Which of the lines below contain the word "height"? Copy out each of them in full.
───── PROVIDED RECORDS ─────
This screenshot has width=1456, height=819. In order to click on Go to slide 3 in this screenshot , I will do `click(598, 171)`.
─────
───── PROVIDED RECORDS ─────
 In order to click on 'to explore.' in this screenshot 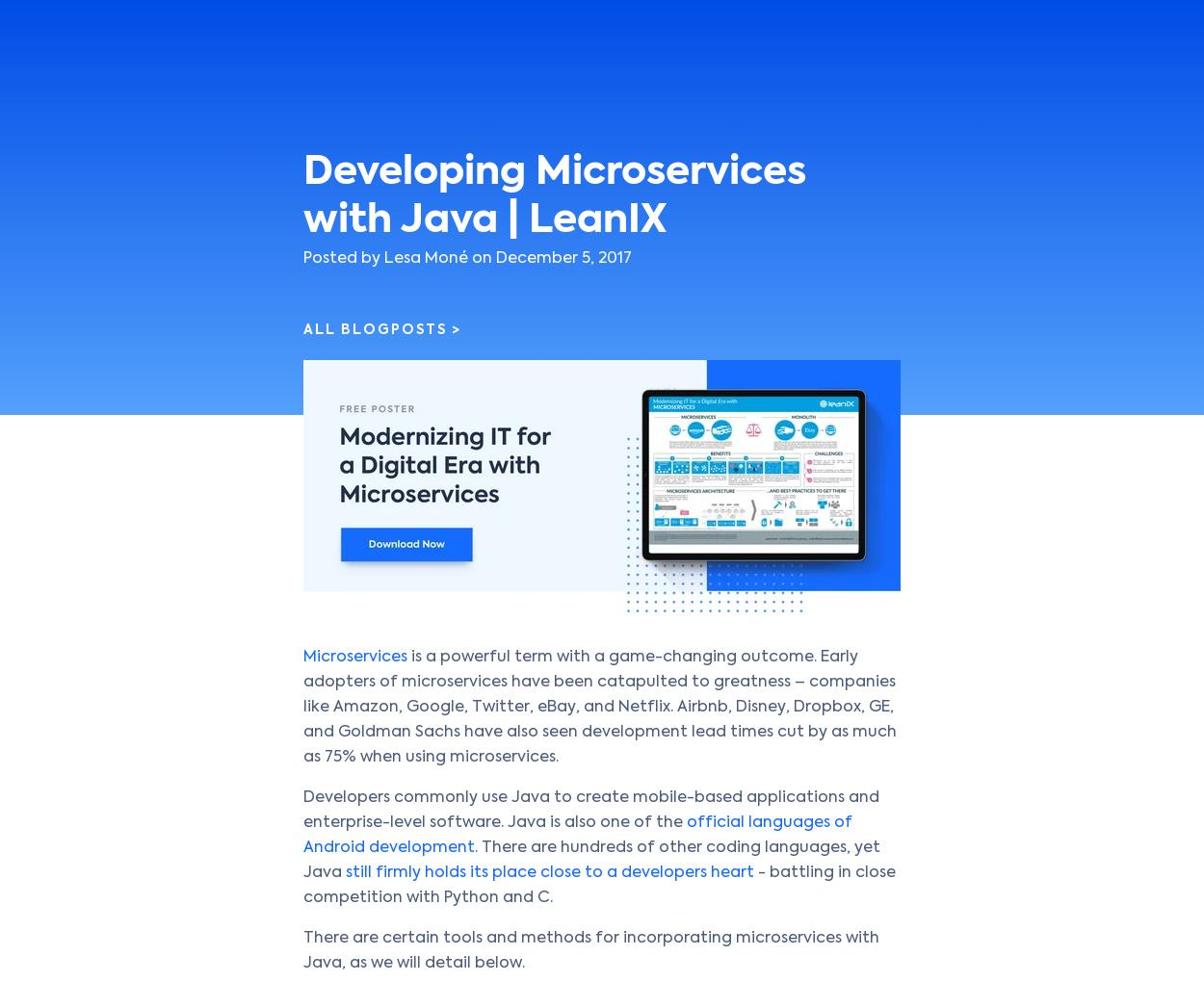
─────
───── PROVIDED RECORDS ─────
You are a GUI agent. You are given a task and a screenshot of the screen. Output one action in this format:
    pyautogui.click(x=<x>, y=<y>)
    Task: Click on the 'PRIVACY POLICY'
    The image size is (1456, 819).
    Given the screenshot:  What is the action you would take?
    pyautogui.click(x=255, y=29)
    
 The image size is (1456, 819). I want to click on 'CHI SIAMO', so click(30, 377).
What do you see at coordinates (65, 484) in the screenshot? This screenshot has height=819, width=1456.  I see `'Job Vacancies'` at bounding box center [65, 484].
─────
EXERCISE ANSWER
This screenshot has width=1456, height=819. In order to click on Go to slide 3 in this screenshot , I will do `click(598, 171)`.
What do you see at coordinates (65, 484) in the screenshot? This screenshot has height=819, width=1456.  I see `'Job Vacancies'` at bounding box center [65, 484].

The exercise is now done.